-- Text to read start --
Monday, April 8, 2019

How to Live Your Life Purpose: An Inventory of Strengths, Part Two

Have you ever wondered whether you are living up to your full potential, particularly as you straddle the doldrums of parenthood? If so, I invite you to join me in this series entitled, "How to Live Your Life Purpose." This week continue step three, which is an inventory of strengths, with six specific pointers. For material on the first two steps, longing and surrender, be sure to read previous posts on my website. Also, subscribers will get exclusive material from this series emailed to them, so be sure that you have subscribed here


Assessing and inventorying our strengths takes time and effort; it is a process. Some have likened it to completing a dot to dot picture. As a child connects the numbered dots, a picture takes shape. Likewise, as we faithfully inventory the gifts we’ve received from our Creator, an image of our life purpose will form. It’s important to recognize that while this image involves our surrender and service, it should not feel imposed. In fact, surrendering to it paradoxically brings us freedom and life. Author Rebekah Lyons describes our purpose as living the life that makes our heart sing.

Asking insightful questions of ourselves can unearth our strengths and God-given life purpose. The following are pointers to help us do that; watch how they are rooted in what brings us joy:

1.     Describe a memorable life experience in which you felt “most alive, creative, inspired, in harmony with yourself and the world.”
-- Text to read end --
▶ **Instructions**:
**a)** Reproduce the passage of the life-purpose post starting with "Assessing and inventorying" and going on through "our heart sing.".
**b)** In the life-purpose post, how does author Rebekah Lyons describe our purpose?
**c)** Go on with the life-purpose post from where it stops.
-- Items start --
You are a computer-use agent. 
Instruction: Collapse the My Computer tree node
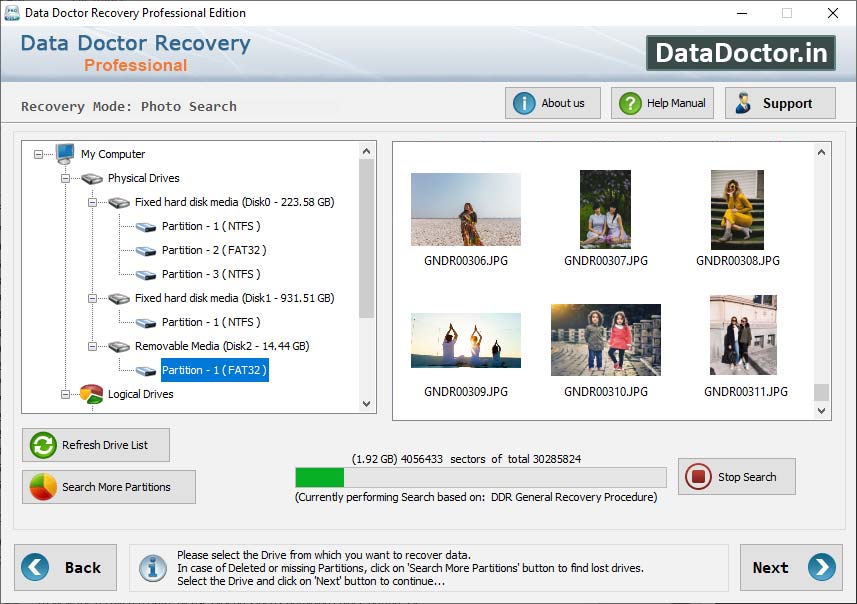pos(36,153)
-- Items end --
-- Items start --
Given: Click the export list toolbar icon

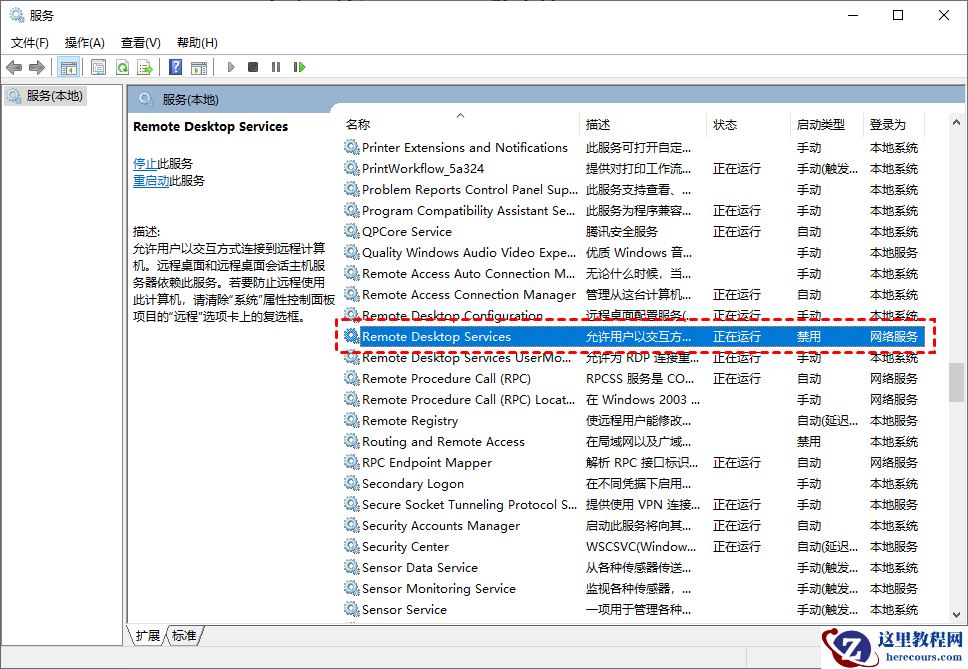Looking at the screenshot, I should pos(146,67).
-- Items end --
-- Items start --
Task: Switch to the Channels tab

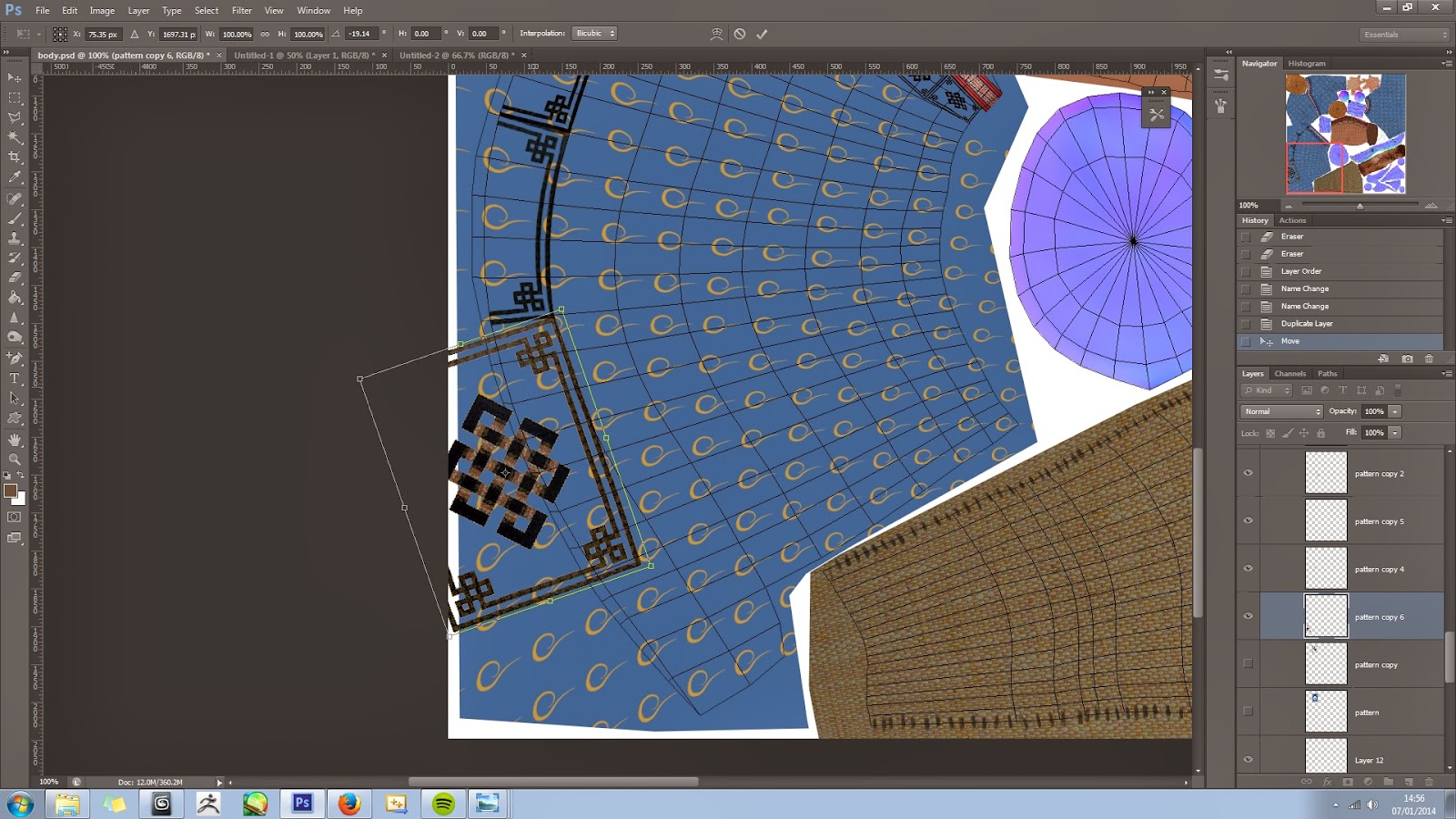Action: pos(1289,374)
-- Items end --
▶ **Answers**:
**a)**
Assessing and inventorying our strengths takes time and effort; it is a process. Some have likened it to completing a dot to dot picture. As a child connects the numbered dots, a picture takes shape. Likewise, as we faithfully inventory the gifts we’ve received from our Creator, an image of our life purpose will form. It’s important to recognize that while this image involves our surrender and service, it should not feel imposed. In fact, surrendering to it paradoxically brings us freedom and life. Author Rebekah Lyons describes our purpose as living the life that makes our heart sing.

**b)** As living the life that makes our heart sing.

**c)**
2.     Can you recall a time in which you felt the things listed in pointer one specifically in a productive work environment? 
3.     Describe a time in your life when you were “most aware of the Holy, the sacred, or God’s presence.” If you are new to faith or unaware of such a time, use this description as a guide: “Many such experiences are associated with feelings of timelessness, harmony, peace, unity with all people and things, a sense of well-being, or a sense of being part of a loving mystery that is bigger than the person.”
4.     Take an inventory of what you value most about yourself, home, work, and work environment.
5.     Think intentionally about meaning by discerning how you derive it, i.e. from what kinds of values, activities, or things? 
6.     Finally, take an inventory of your wishes for the future by including two wishes each for your personal life, work life, and the world.

These pointers are taken from a book designed to help people discern their life purpose comprehensively by saying yes to God, their neighbor, and themselves. * Our strengths will factor into this assessment and undergird several answers. For instance, pointers one and two will probably reveal them to you in action and pointer four will help you articulate them about yourself. What did you discover? Stay tuned as our exploration continues next week!

* Robert and Kim Voyle, Yes 3! Participant Guide (Clergy Leadership Institute, 2006), 32 and 34.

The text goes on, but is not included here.